Location: Cereal Crops Research

Title: Parastagonospora nodorum necrotrophic effector SnTox5 facilitates the colonization of leaf mesophyll in the presence and absence of Snn5

Author
item KARIYAWASAM, GAYAN - North Dakota State University
item RICHARDS, JONATHAN - Louisiana State University
item Wyatt, Nathan
item RUNNING, KATHERINE - North Dakota State University
item LIU, ZHAOHUI - North Dakota State University
item Faris, Justin
item Friesen, Timothy

Submitted to: Meeting Abstract
Publication Type: Abstract Only
Publication Acceptance Date: 12/16/2021
Publication Date: 1/8/2022
Citation: Kariyawasam, G.K., Richards, J.K., Wyatt, N.A., Running, K.L., Liu, Z., Faris, J.D., Friesen, T.L. 2022. Parastagonospora nodorum necrotrophic effector SnTox5 facilitates the colonization of leaf mesophyll in the presence and absence of Snn5 [abstract]. Plant and Animal Genome Conference.
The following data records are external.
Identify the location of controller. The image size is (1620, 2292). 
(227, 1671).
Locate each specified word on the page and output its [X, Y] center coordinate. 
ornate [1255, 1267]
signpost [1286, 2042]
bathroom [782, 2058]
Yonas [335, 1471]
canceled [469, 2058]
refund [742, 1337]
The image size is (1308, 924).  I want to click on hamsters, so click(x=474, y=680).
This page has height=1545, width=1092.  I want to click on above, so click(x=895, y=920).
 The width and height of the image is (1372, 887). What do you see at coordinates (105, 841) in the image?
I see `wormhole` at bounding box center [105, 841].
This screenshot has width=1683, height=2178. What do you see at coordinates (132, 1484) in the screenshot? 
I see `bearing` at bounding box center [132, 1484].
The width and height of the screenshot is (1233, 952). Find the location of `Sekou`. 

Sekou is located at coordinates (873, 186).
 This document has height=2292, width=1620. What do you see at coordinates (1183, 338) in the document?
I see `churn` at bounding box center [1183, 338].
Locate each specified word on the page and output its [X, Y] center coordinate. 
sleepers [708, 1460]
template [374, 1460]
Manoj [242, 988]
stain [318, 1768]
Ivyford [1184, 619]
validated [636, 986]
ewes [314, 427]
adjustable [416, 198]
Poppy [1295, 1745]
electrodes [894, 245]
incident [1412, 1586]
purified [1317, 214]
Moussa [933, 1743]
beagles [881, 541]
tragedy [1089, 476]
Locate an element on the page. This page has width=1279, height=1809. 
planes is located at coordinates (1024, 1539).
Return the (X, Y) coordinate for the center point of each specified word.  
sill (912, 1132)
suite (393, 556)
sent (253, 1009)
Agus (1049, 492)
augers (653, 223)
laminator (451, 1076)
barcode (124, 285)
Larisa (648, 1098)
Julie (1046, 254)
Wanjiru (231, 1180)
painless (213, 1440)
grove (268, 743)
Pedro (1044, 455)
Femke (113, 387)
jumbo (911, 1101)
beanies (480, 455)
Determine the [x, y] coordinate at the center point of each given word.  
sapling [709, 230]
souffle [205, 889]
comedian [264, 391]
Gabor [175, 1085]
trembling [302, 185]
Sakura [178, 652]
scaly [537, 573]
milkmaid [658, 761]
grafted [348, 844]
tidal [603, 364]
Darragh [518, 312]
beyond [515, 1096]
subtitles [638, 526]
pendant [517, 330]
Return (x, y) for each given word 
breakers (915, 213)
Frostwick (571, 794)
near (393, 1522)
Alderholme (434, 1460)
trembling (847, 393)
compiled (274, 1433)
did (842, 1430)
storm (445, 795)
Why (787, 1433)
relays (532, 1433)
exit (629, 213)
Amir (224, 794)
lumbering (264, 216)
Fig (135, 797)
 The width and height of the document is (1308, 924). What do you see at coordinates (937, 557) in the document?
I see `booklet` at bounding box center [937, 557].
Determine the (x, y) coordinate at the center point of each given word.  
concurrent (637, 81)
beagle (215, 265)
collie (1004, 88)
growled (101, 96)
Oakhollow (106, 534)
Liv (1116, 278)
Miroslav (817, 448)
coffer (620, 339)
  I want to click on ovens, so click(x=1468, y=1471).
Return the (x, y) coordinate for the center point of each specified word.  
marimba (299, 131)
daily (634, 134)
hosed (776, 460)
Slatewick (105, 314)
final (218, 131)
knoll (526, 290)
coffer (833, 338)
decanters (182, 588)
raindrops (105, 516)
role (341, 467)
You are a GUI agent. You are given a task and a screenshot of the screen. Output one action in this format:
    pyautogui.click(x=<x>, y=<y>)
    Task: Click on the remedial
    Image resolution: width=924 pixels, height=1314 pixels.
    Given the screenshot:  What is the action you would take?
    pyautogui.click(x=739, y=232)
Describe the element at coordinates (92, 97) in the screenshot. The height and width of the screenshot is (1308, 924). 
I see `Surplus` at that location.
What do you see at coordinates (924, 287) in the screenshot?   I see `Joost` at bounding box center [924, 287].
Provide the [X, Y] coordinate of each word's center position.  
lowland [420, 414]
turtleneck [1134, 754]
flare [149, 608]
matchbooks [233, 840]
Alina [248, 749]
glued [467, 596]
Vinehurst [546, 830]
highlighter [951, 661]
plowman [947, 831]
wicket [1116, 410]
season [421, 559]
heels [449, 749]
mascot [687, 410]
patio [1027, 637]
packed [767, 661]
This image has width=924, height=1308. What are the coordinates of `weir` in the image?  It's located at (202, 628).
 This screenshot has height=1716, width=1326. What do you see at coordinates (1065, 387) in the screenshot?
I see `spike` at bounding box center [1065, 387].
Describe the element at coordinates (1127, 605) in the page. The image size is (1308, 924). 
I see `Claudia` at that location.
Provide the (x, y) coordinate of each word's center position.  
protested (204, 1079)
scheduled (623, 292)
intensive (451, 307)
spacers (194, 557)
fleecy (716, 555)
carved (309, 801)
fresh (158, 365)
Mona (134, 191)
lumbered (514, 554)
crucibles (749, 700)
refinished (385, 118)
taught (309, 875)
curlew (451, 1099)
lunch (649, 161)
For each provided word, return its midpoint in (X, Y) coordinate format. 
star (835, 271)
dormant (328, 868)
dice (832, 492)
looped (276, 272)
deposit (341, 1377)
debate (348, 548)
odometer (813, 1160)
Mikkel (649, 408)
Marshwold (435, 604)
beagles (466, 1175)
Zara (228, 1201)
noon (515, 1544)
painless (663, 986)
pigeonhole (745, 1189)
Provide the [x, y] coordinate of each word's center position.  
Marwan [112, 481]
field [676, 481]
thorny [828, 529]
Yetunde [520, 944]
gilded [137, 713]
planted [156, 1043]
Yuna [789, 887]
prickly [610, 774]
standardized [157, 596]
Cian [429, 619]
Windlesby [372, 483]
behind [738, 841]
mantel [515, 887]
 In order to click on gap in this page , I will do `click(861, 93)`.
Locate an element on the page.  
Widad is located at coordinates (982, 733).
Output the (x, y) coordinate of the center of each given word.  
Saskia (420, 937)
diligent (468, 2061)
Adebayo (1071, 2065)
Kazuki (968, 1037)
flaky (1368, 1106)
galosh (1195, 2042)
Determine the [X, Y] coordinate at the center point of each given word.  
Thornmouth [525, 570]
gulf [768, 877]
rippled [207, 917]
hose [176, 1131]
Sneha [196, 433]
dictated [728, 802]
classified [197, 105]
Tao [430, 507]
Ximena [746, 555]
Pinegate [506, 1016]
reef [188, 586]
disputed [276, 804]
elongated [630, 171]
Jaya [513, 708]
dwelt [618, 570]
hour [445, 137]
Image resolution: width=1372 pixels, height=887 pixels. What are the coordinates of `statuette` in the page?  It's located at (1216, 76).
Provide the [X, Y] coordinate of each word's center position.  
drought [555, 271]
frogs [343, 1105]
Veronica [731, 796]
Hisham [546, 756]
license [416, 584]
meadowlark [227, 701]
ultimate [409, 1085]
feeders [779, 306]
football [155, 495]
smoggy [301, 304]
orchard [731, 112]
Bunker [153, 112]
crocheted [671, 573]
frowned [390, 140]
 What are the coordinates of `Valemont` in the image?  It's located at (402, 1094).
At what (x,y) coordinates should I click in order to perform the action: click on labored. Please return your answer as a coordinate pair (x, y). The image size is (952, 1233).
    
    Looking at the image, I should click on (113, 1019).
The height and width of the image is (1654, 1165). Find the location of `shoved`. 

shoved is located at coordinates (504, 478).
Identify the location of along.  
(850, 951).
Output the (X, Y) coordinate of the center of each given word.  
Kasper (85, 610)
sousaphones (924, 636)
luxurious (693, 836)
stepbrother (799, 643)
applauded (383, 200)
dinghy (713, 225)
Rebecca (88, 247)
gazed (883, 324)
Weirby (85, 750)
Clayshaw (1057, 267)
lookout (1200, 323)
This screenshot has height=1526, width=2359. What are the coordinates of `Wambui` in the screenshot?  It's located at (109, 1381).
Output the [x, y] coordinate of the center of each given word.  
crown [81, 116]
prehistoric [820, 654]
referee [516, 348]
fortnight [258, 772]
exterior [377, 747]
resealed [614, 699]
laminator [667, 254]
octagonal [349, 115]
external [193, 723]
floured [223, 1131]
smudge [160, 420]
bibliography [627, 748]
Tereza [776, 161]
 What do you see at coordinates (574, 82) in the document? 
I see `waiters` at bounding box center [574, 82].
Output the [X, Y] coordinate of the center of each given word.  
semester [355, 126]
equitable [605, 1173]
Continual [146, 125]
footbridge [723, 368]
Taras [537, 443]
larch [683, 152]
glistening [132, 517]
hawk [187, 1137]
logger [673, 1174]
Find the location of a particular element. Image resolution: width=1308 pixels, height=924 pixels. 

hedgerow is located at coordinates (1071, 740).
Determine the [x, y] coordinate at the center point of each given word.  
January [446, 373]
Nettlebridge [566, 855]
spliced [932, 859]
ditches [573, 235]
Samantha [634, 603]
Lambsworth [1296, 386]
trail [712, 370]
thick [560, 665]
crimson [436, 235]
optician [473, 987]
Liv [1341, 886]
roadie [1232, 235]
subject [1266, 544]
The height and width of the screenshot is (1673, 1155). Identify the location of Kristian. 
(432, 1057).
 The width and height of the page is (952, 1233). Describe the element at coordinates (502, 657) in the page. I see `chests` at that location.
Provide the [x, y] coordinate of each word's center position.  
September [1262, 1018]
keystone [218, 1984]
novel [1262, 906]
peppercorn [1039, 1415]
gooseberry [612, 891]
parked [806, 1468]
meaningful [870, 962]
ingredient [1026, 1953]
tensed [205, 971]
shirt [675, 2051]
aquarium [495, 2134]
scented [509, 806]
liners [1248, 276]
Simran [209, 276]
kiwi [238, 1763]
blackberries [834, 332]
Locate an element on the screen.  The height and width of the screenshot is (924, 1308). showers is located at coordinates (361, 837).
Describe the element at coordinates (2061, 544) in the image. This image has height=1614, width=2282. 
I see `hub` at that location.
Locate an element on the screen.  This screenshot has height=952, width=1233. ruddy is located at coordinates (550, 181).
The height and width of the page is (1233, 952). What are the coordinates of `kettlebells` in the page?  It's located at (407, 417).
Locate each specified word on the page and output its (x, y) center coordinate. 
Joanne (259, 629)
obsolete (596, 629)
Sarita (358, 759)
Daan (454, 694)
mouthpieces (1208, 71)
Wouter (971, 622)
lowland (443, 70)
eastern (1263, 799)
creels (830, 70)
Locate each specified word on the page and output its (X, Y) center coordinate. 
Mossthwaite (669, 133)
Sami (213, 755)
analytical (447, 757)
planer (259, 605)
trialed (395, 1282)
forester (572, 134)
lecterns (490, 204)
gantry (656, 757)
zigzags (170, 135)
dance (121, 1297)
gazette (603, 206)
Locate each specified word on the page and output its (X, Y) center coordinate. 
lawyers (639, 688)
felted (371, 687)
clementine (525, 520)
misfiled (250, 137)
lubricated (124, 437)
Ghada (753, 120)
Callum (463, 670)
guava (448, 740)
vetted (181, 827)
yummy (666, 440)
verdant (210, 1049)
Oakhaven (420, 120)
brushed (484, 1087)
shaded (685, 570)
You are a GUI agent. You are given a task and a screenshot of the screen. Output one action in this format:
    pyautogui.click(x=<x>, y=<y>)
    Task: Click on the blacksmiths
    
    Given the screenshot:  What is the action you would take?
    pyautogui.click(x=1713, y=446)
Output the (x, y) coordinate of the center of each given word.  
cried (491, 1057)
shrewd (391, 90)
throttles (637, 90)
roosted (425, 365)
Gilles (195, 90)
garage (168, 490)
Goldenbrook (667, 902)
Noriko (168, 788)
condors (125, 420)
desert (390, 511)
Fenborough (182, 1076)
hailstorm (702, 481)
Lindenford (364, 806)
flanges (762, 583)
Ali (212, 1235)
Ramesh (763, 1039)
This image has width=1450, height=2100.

Session No.7511.

Interpretive Summary:

Technical Abstract: Parastagonospora nodorum is a destructive pathogen of wheat that is known to release secrete necrotrophic effectors to target wheat susceptibility genes to induce programmed cell death (PCD). Necrotrophic effectors SnToxA, SnTox1, SnTox267, and SnTox3 have been cloned and functionally characterized. We recently used 197 P. nodorum isolates collected from different geographical regions of the US to perform a genome-wide association study (GWAS) to locate and clone SnTox5. We validated SnTox5 by inoculating CRISPR-Cas9 based gene-disruption mutants and gain-of-function transformants of SnTox5 on LP29, the differential line for Snn5. SnTox5 was an intron-free gene that encoded a protein consisting of 217 amino acids with a signal peptide and a pro-sequence. The gene was present in 75.6 % of the isolates used in the GWAS and consisted of 22 haplotypes that encoded 20 protein isoforms. Amino acids at the 155th and the 156th positions of SnTox5 contributed to variation in virulence. Expression of SnTox5 peaked at 24 hours post inoculation, which was prior to the colonization of the mesophyll tissue. Confocal microscopy of LP29 and its Snn5 mutants inoculated with P. nodorum strains that contain SnTox5 showed that SnTox5 played a major role in efficient colonization of the mesophyll tissue in the presence and absence of Snn5, indicating that in addition to targeting Snn5 to induce PCD, SnTox5 also facilitates colonization of the mesophyll. Furthermore, SnTox5 showed high level of homology to SnTox3, and we are currently evaluating the evolutionary history of the two effectors.